Stephanie, Maive, and I had a nice menu del dia dinner for 10 Euro and half way through were joined by Rick, from Holland. It was hard to place his age but he was a wiry, awkward lad who it sounded like was on an extended college program and trying to finish up his philosophy degree. I was a philosophy major and Maive had actually given a talk in the small town in Holland where he grew up so there was no lull in the conversation. If anything, Rick pulled too much philosophy into the dialogue and brought many of the topics we were discussing in circles, which is after all, what us philosophy majors do; just talk the shit out of everything and never really coming to a conclusion. We just look at something from every possible point of view, and then agree there are no absolutes.

While the conversation and company was entertaining (although Rick was a bit much) I was already missing the Bretster. Bret and I hadn’t really been meeting people along the way but rather just doing our own thing. Bret is fine with that but for me, I love to meet new people and hear about what makes them tick, as well as learn about the different paths they have chosen in their life to get them to the present moment.

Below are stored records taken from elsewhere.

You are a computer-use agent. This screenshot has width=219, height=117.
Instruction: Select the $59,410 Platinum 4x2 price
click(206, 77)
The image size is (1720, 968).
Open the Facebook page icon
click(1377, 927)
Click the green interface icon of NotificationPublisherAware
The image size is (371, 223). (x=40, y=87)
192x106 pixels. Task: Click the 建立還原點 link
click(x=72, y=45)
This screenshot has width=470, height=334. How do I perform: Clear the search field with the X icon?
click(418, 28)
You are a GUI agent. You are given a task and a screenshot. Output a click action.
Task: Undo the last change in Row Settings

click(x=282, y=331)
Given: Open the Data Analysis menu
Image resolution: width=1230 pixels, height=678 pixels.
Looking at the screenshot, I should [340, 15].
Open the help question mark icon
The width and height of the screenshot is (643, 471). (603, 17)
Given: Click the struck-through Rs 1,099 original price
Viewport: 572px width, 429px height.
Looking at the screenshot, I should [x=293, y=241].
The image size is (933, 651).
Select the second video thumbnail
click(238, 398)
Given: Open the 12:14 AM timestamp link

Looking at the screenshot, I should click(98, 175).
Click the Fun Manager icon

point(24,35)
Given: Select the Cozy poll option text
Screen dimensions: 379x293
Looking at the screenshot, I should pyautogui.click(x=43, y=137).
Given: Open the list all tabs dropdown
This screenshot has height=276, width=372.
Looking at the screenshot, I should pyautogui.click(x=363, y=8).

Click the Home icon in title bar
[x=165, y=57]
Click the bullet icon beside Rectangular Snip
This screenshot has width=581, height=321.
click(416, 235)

One of the great things I love about traveling is this brief sharing of the stories of our lives.

But when all is said and done, unless there is some amazing connection, these are just superficial meetings, one instant, a Polaroid of the convergence of two lives of choices and experiences. What they ultimately lack is a history behind them, and most likely, they have no future before them.

Every sharing of experience carries a lifetime behind it, and I was missing sharing this experience with Bret, because, after all, we had almost a 20 year history between us. We know each other’s families, as well as friends we have shared from high school through college through living in New York City together, in addition to several weeks of traveling together for Jack Will Travel 1.0.

Pilgrims Don’t Party on the Trail

And one more thing here, since we’re being honest; I like to knock back a little vino from time to time – you know, let loose, have a good time, and see what happens. There is a reason after all that the Bretster calls me Timothy Two-Thirds.

It quickly became apparent to me that these pilgrims were on the trail for different reasons than myself. They meant business and were all about logging kilometers and getting to the next town. There really was no time for partying and they were so exhausted by the end of the day that they barely touched their wine. Both Stephanie and Rick had but a taste of wine, leaving the rest to Maive, the Irish woman, and myself. I knew I liked Maive from the get-go.

So that did it. While I admired these pilgrims for their dedication and devotion to hiking the 800 plus kilometers, and in a different setting there’s no doubt we would throw a few back, I was more about the good time than logging kilometers.

After dinner I had a new roommate named Gustav who was from Mexico. He was heading to the Monastery at San Millan the following morning, which I had no idea was a UNESCO World Heritage site and the birth place of the Spanish language. To get there, you had to pass through the town of Berceo where Bret was. Gustav showed me a trail map and so I made up my mind to head there the following morning at first light. I wasn’t sure I was going to be able to track Bret down, but my goal was to reach him before he packed up and moved on.